The vast majority of people who leap to their deaths from the Golden Gate Bridge are local residents, according to a study that challenges the notion that the span draws jumpers from around the globe.
The study released on Monday by Marin County Coroner Ken Holmes and the Bridge Rail Foundation, a group advocating for a bridge suicide barrier, presented a portrait of the average jumper: a 41-year-old white man from the San Francisco Bay area.
"One of the arguments against the barrier is that nothing can be done, that the bridge has this ethereal quality and people are drawn from all over the world," foundation spokesman Paul Muller said. "But the numbers show that people are coming from the Bay Area because it's convenient and easy."
The release of such figures reverses a longtime policy by officials to not publicize the tally of bridge suicides to prevent copycat behavior.
A race to be the 500th jumper occurred in 1973, and the California Highway patrol stopped counting in 1995 after the 997th official suicide.
Holmes, whose office handles most deaths at the bridge, said he decided to issue the report to inform the debate over building a suicide barrier and because media attention, or the lack thereof, did not seem to greatly affect the number of suicides.
"Over time, the numbers never really changed, even though there was nothing in the paper," said Holmes, also a Bridge Rail Foundation board member.
"The downside of not making a count was there was nothing in the public eye about the number of people taking their life there," he said.
The study, which examined records dating back a decade, was released 70 years after a man logged the first bridge suicide just two months after the span opened to pedestrians.

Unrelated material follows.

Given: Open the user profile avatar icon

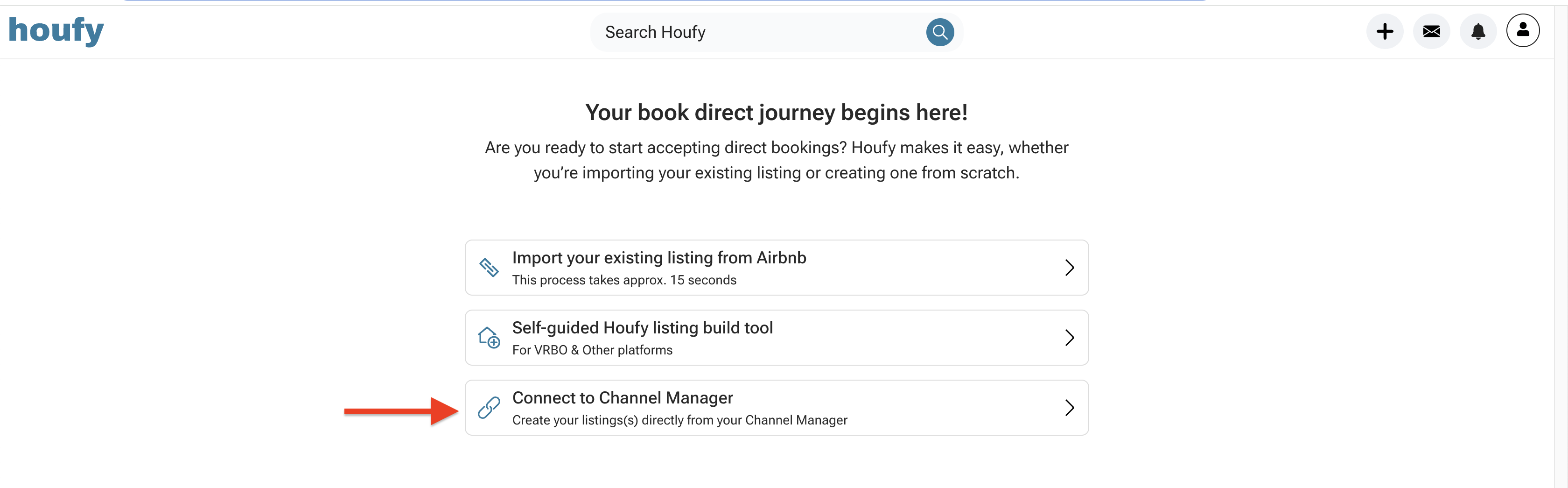Looking at the screenshot, I should [1522, 30].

Since then, more than 1,250 suicides have occurred, spurring strong support in recent years to build a prevention barrier.

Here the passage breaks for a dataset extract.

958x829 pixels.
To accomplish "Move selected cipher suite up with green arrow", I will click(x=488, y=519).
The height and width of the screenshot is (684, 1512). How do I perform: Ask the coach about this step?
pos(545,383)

The Golden Gate Bridge District is spending US$1.8 million to conduct feasibility studies on whether to build a barrier, and a final decision could come next spring.
Other highlights from the study:
* More than 85 percent of people who jump from the bridge are Bay Area residents, and more than 92 percent are from Northern California.
* The average bridge jumper is 41.7 years old. The youngest was a 14-year old girl, the oldest an 84-year old man.
* Men outnumber women almost three to one.
* Whites account for 83 percent of all fatalities.